- _Consignes_:
A: Dans les enregistrements, remplacez « Click » par « Tap » en commençant à la ligne qui contient « The width and » et en terminant à celle qui contient « Looking at the ». Réécrivez ces lignes sans autre modification et omettez les images.
B: Poursuivez l'extrait sur Le Tintamarre et la loi visant les souteneurs à partir de l'endroit où il s'arrête.

La figure du proxénète a toujours prêté le flanc à la moquerie et, par conséquent, aux mots d’esprit. Rien de tel pour provoquer l’inventivité des pasticheurs, notamment celle des rédacteurs de l’hebdomadaire satirique Le Tintamarre en 1882.

 Après avoir évoqué dans ses pages un projet de loi visant à mettre au ban les proxénètes, le journal humoristique Le Tintamarre laissait entendre le 7 mai 1882 en page 3 qu’il risquait bien de participer au débat car, expliquait sa rédaction : 

 nous trouvons ce projet incomplet, en ce sens qu’il n’y est pas question de punir les imbéciles qui entretiennent ces sortes de femelles, ce qui permet à celles-ci d’entretenir leur tour ces vilains messieurs.

Le Tintamarre, 7 mai 1882

Des rires et du bruit

Le Tintamarre, journal « hebdomadaire, satirique et financier », publié de 1843 à 1899, fut lancé par Auguste Commerson (1802-1879) et Touchatout (Léon Bienvenu, 1835-1910), deux amuseurs notoires. Il bénéficia des services des humoristes Eugène Vachette (1827-1902), polygraphe talentueux, auteur d’Aimé de son concierge (1877), et Jules Jouy (1855-1897), créateur du Journal des merdeux (1882) et de L’Anti-concierge (1881), deux pastiches fantaisistes et narquois. On trouvait aussi parfois des billets de grands poètes comme Charles Baudelaire (1821-1867) ou Théodore de Banville (1823-1891). On considère souvent qu’il fut une sorte de prédécesseur du Canard enchaîné. Un sujet aussi propice aux échauffourées rhétoriques que celui qui s’annonçait à l’Assemblée nationale ne pouvait qu’exciter les fabriques à plaisanteries de ses collaborateurs.

Commerson photographié par Nadar et Touchatout, portrait d’André Gill, Les hommes d’aujourd’hui, 1878

Une loi maladroite

Il se trouve qu'à la fin du mois d'avril la presse avait annoncé le dépôt à l’Assemblée nationale d’un projet de loi du député Eugène Delattre (1830-1897), avocat de La Lanterne et de Léo Taxil (1854-1907) à la même époque, visant les souteneurs, ces « messieurs à haute casquette qui vivent uniquement et exclusivement de la prostitution de leurs amies intimes » (Le Figaro, 1er mai 1882).

 

Le Figaro, 1er mai 1882

L'opinion, alléchée, s'empare du sujet délectable et la presse nationale ne peut que suivre son engouement, notamment La Justice, le 5 mai 1882 avec son article « M. Alphonse ».

- _Enregistrements fournis_:
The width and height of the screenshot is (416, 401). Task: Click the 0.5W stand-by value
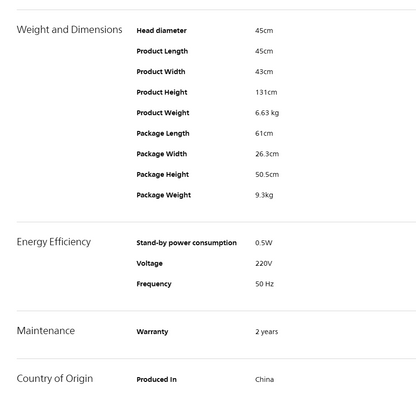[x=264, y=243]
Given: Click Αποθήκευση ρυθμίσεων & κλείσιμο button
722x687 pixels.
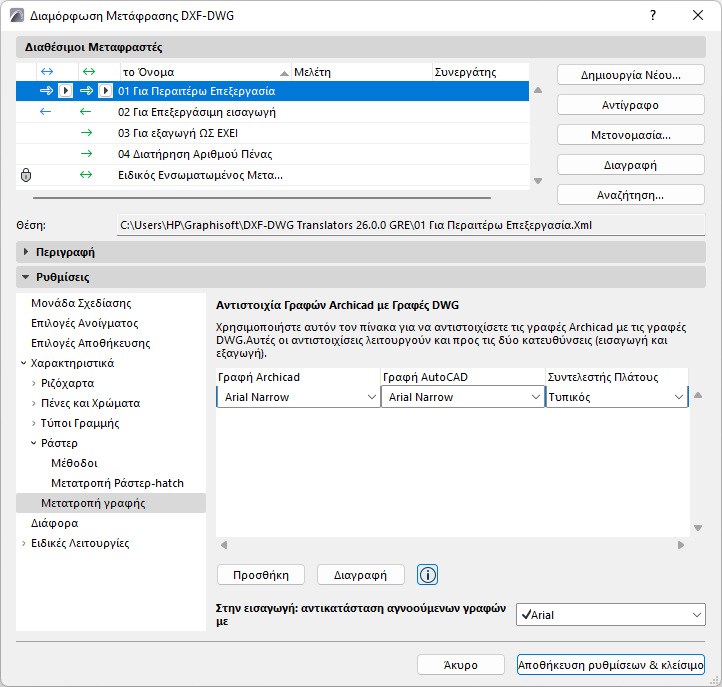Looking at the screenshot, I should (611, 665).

...

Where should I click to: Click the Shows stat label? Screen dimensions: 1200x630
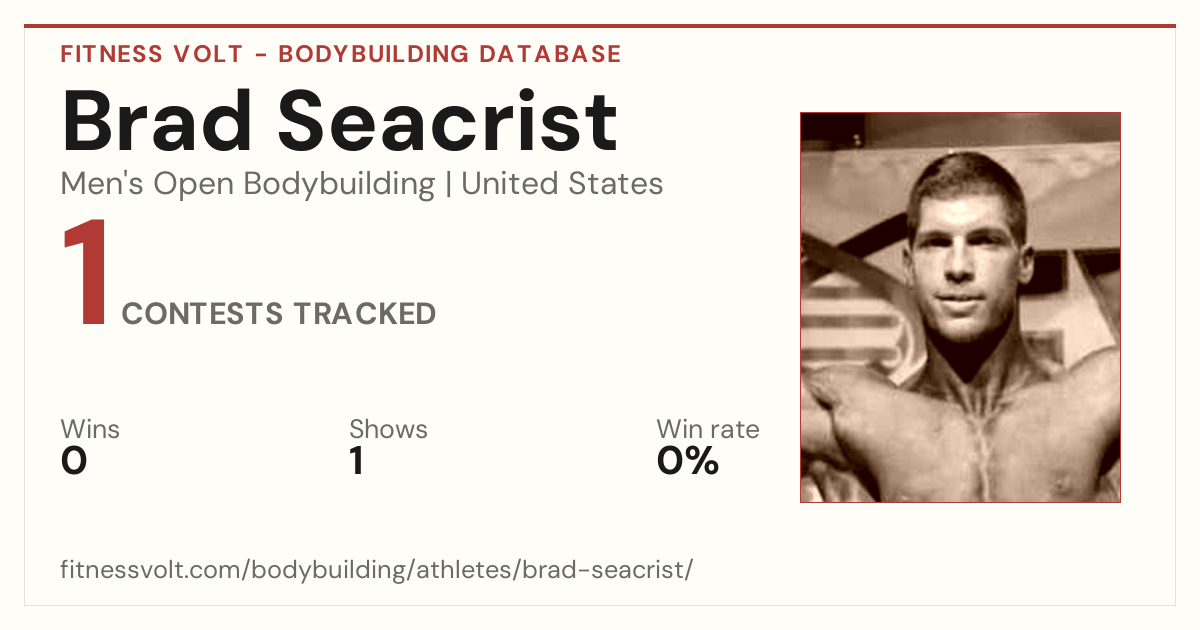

...

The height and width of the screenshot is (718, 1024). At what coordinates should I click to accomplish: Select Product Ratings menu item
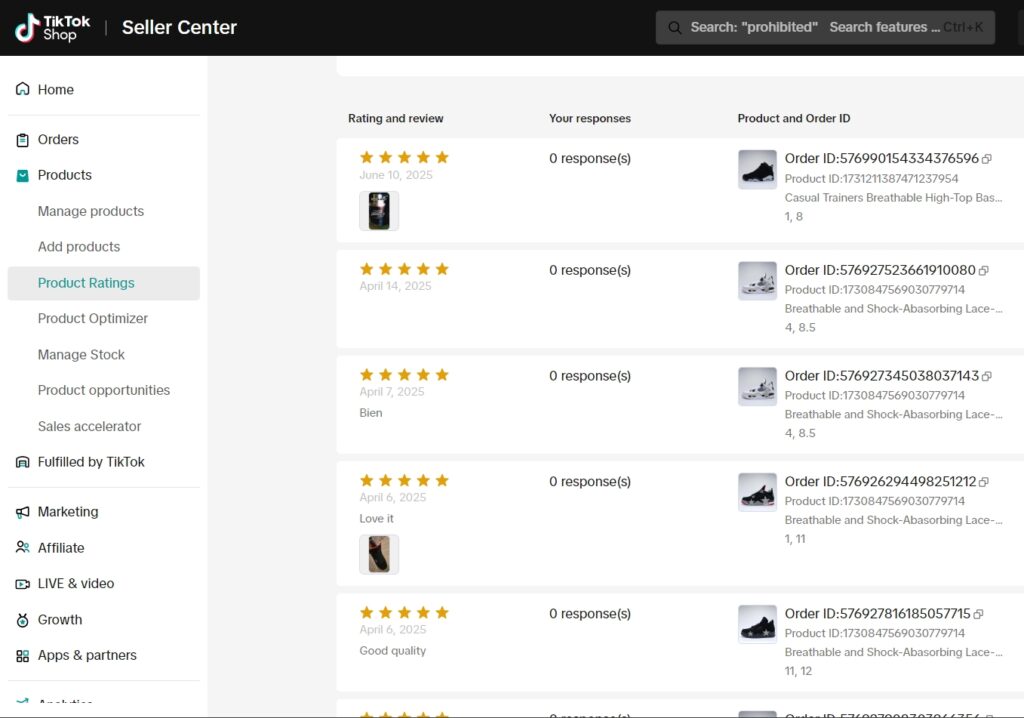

- _Réponses attendues_:
A:
The width and height of the screenshot is (416, 401). Task: Tap the 0.5W stand-by value
[x=264, y=243]
Given: Tap Αποθήκευση ρυθμίσεων & κλείσιμο button
722x687 pixels.
Looking at the screenshot, I should (611, 665).

B:
On ironisa généralement sur le sujet, notamment à propos de la méthode du moralisateur jugée « bouffonne », car elle prétendait brimer ces messieurs trop voyants en les privant de droits civiques dont ils n’avaient que faire. Les maquereaux n’ont en effet jamais passé pour les plus ardents défenseurs du vote populaire ou de la démocratie. Le 11 juin suivant, Le Tintamarre qui n’avait pas perdu le désir de profiter d’une aussi belle occasion de faire de l’humour, annonçait fièrement mais par antiphrase sa dilection pour son sujet :

 

 Extrait de la première page du Tintamarre du 11 juin 1882

La huitième page

La huitième page du fascicule était donc composée du pastiche élaboré dans le goût d’Alphonse Allais (1854-1905), et probablement avec son aide et celle de son beau-frère Charles Leroy (1844-1895), donnant vie pour cette unique occasion le journal « L’Alphonse », prétendu organe de la confrérie, fameuse mais décriée, des proxénètes, autrement nommés dans le registre architectural  des « souteneurs » ou, dans celui du bestiaire, des « maquereaux ».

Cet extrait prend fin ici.